**DATA UNDER STUDY**:

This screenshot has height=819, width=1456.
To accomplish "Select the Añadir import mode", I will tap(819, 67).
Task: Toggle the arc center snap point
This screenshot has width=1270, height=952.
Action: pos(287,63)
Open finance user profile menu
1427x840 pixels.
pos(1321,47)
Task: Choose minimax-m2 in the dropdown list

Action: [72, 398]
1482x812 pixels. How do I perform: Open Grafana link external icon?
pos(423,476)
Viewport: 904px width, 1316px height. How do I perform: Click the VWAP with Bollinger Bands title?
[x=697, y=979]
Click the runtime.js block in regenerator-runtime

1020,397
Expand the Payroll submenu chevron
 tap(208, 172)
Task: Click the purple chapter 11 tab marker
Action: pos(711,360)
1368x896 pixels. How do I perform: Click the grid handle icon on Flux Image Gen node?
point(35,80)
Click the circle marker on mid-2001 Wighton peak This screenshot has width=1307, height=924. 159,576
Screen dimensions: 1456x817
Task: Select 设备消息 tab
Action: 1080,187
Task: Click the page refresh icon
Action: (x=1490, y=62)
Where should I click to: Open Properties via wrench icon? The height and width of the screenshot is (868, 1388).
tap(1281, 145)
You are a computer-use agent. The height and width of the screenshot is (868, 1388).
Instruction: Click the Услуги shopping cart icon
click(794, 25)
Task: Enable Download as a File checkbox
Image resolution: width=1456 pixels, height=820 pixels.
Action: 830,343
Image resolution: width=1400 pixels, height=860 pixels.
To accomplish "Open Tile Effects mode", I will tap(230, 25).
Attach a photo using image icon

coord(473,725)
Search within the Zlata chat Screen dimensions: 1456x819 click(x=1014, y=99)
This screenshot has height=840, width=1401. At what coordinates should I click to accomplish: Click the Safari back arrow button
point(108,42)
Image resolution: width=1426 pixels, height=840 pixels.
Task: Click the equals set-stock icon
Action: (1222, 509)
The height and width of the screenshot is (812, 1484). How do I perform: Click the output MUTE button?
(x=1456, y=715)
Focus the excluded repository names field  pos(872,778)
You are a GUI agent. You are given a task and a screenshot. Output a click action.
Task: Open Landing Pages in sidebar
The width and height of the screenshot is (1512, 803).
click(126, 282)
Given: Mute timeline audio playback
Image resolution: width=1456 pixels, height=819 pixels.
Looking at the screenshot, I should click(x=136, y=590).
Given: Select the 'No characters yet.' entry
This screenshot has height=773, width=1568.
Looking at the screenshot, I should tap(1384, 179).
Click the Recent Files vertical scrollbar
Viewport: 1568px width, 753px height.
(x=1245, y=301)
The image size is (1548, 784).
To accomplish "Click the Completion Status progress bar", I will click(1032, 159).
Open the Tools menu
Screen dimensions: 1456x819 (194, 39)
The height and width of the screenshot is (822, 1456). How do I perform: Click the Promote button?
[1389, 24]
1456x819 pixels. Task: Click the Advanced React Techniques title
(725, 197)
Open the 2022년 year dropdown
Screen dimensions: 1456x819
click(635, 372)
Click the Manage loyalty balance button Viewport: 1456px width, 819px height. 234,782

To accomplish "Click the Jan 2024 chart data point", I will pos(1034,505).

**YOUR ASSIGNMENT**: Write out the listing exactly, keeping every character.

**RESULT**:
This screenshot has height=819, width=1456.
To accomplish "Select the Añadir import mode", I will tap(819, 67).
Task: Toggle the arc center snap point
This screenshot has width=1270, height=952.
Action: pos(287,63)
Open finance user profile menu
1427x840 pixels.
pos(1321,47)
Task: Choose minimax-m2 in the dropdown list

Action: [72, 398]
1482x812 pixels. How do I perform: Open Grafana link external icon?
pos(423,476)
Viewport: 904px width, 1316px height. How do I perform: Click the VWAP with Bollinger Bands title?
[x=697, y=979]
Click the runtime.js block in regenerator-runtime

1020,397
Expand the Payroll submenu chevron
 tap(208, 172)
Task: Click the purple chapter 11 tab marker
Action: pos(711,360)
1368x896 pixels. How do I perform: Click the grid handle icon on Flux Image Gen node?
point(35,80)
Click the circle marker on mid-2001 Wighton peak This screenshot has width=1307, height=924. 159,576
Screen dimensions: 1456x817
Task: Select 设备消息 tab
Action: 1080,187
Task: Click the page refresh icon
Action: (x=1490, y=62)
Where should I click to: Open Properties via wrench icon? The height and width of the screenshot is (868, 1388).
tap(1281, 145)
You are a computer-use agent. The height and width of the screenshot is (868, 1388).
Instruction: Click the Услуги shopping cart icon
click(794, 25)
Task: Enable Download as a File checkbox
Image resolution: width=1456 pixels, height=820 pixels.
Action: 830,343
Image resolution: width=1400 pixels, height=860 pixels.
To accomplish "Open Tile Effects mode", I will tap(230, 25).
Attach a photo using image icon

coord(473,725)
Search within the Zlata chat Screen dimensions: 1456x819 click(x=1014, y=99)
This screenshot has height=840, width=1401. At what coordinates should I click to accomplish: Click the Safari back arrow button
point(108,42)
Image resolution: width=1426 pixels, height=840 pixels.
Task: Click the equals set-stock icon
Action: (1222, 509)
The height and width of the screenshot is (812, 1484). How do I perform: Click the output MUTE button?
(x=1456, y=715)
Focus the excluded repository names field  pos(872,778)
You are a GUI agent. You are given a task and a screenshot. Output a click action.
Task: Open Landing Pages in sidebar
The width and height of the screenshot is (1512, 803).
click(126, 282)
Given: Mute timeline audio playback
Image resolution: width=1456 pixels, height=819 pixels.
Looking at the screenshot, I should click(x=136, y=590).
Given: Select the 'No characters yet.' entry
This screenshot has height=773, width=1568.
Looking at the screenshot, I should tap(1384, 179).
Click the Recent Files vertical scrollbar
Viewport: 1568px width, 753px height.
(x=1245, y=301)
The image size is (1548, 784).
To accomplish "Click the Completion Status progress bar", I will click(1032, 159).
Open the Tools menu
Screen dimensions: 1456x819 (194, 39)
The height and width of the screenshot is (822, 1456). How do I perform: Click the Promote button?
[1389, 24]
1456x819 pixels. Task: Click the Advanced React Techniques title
(725, 197)
Open the 2022년 year dropdown
Screen dimensions: 1456x819
click(635, 372)
Click the Manage loyalty balance button Viewport: 1456px width, 819px height. 234,782

To accomplish "Click the Jan 2024 chart data point", I will pos(1034,505).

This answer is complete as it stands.